E_5 “As dificuldades são dificuldades humanas; certo perfeccionismo. Isso é uma coisa ridícula: perfeccionismo, rigidez. Pessoas rígidas demais nos seus valores; falta de compreensão; acho que é isso. Não vou colocar dificuldade material não. Para tudo se dá um jeito”. (Mulher, bibliotecária-documentalista, 30 horas, sem religião)
A diversidade de dificuldades identificadas mostra, de forma contundente, os variados pontos de vista, motivações e razões muitas vezes subjetivas como apresentadas pela entrevistada 5. São fatores conjuntos, ancorados e objetivados por cada indivíduo, que contribuem para as diferentes características atribuídas às representações sociais do trabalho. Enquanto uns apresentam apenas questões materiais e administrativas, outros as excluem completamente e atribuem toda a dificuldade encontrada no trabalho aos relacionamentos.

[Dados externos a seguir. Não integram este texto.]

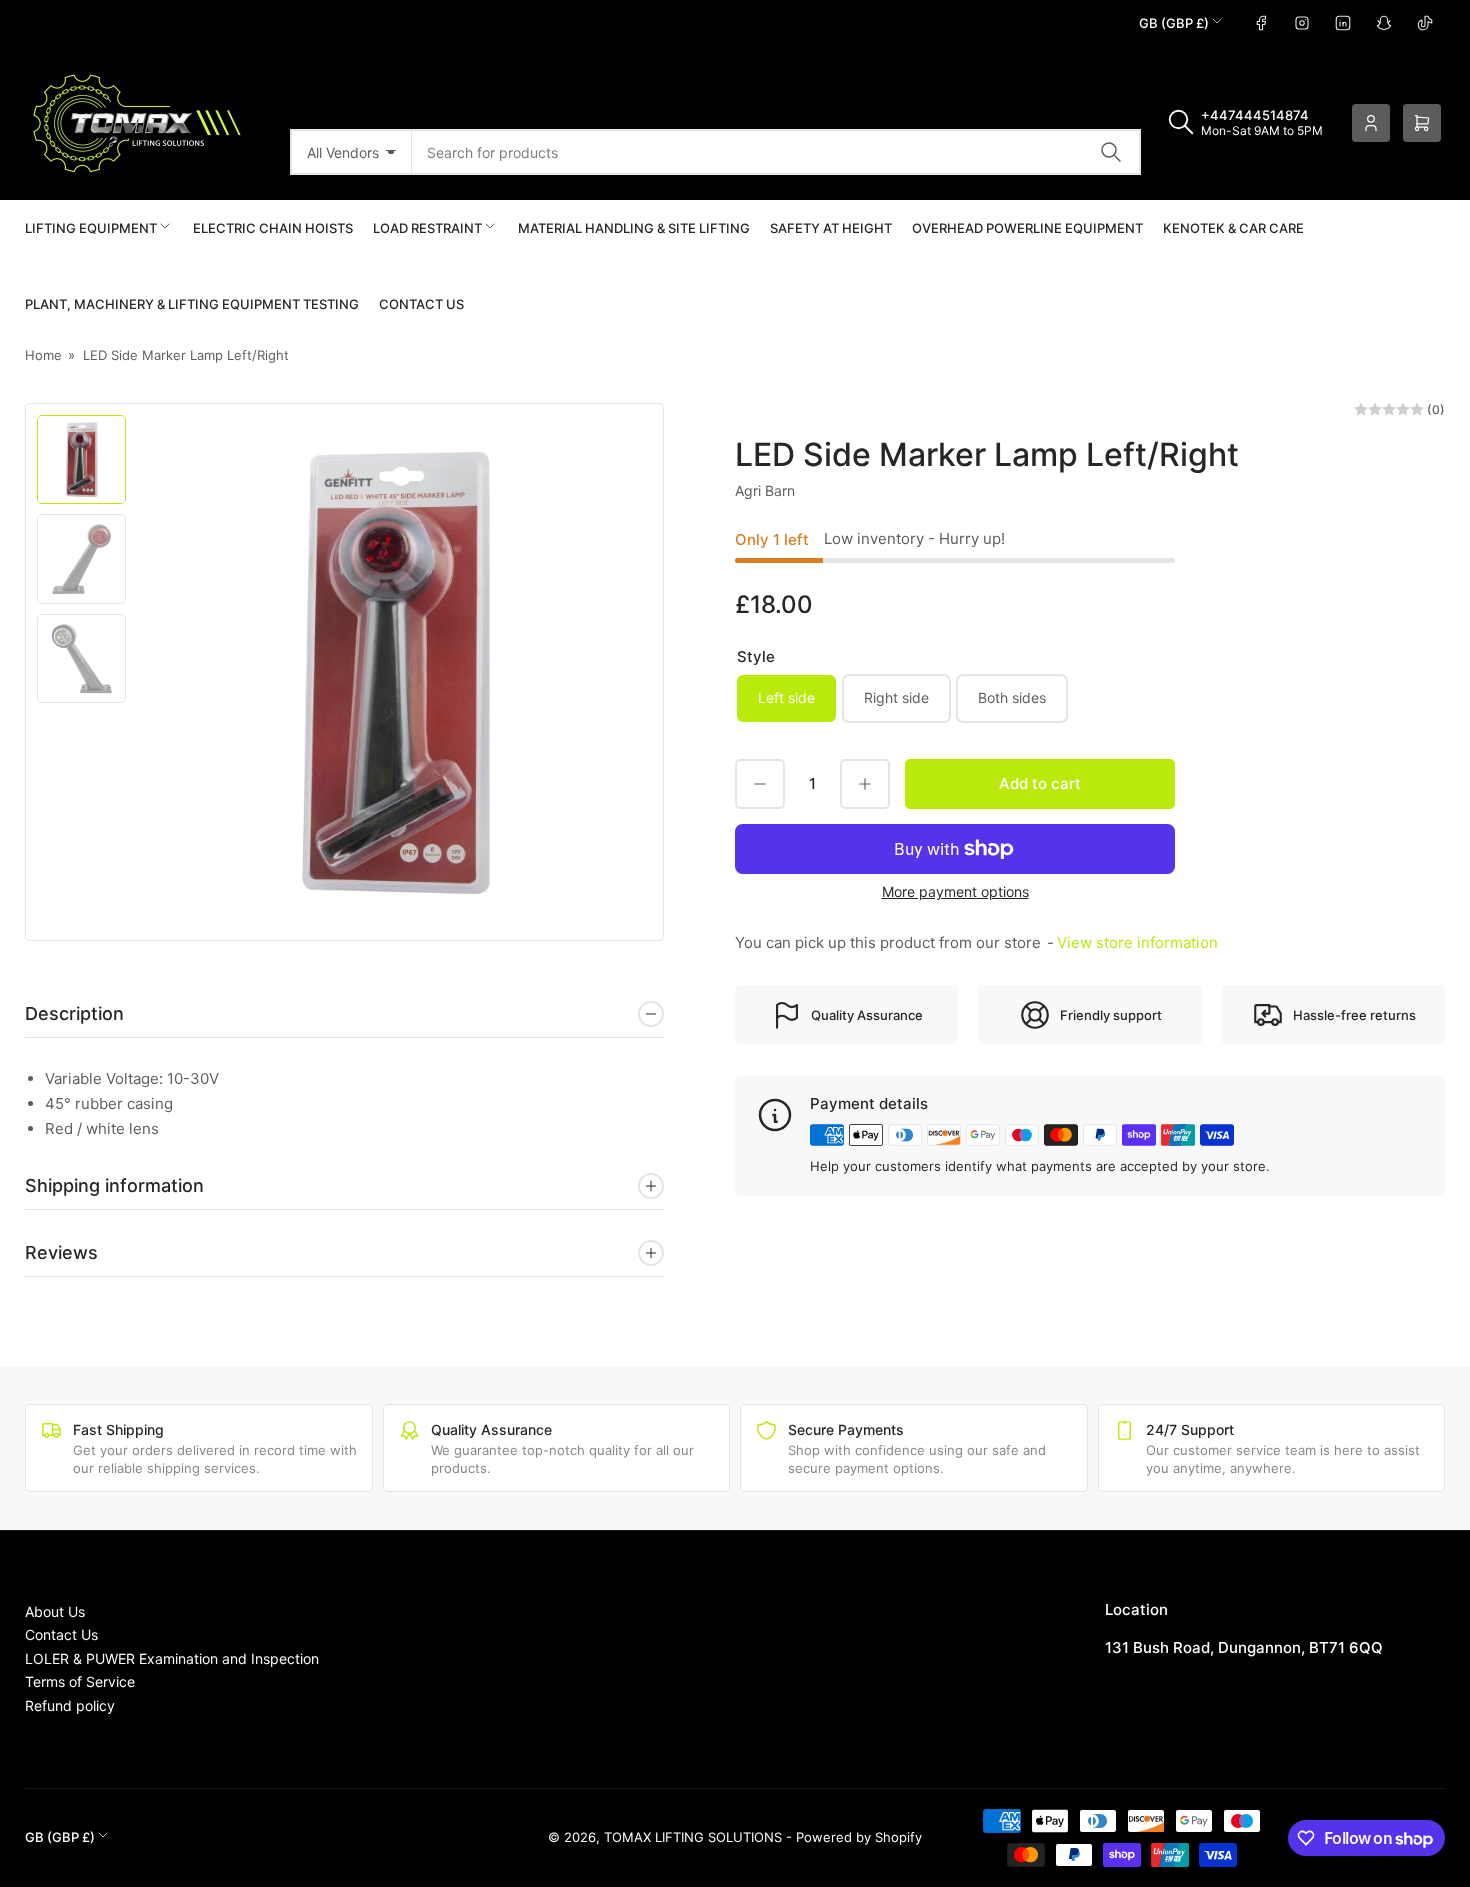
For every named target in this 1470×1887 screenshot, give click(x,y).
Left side (786, 697)
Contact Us (421, 304)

Por fim, as representações sociais do trabalho para os servidores de bibliotecas se mostram múltiplas e ambivalentes. Nessa direção, chama a atenção o papel atribuído às relações com colegas, como algo positivo, capaz de ser motivo para o trabalho, mas também negativo, indicando problemas de relacionamento. Para a maioria dos servidores
o trabalho é representado mais como prazer, aprendizagem, realização, necessidade subjetiva e contribuição social, e menos como renda, sobrevivência e sofrimento.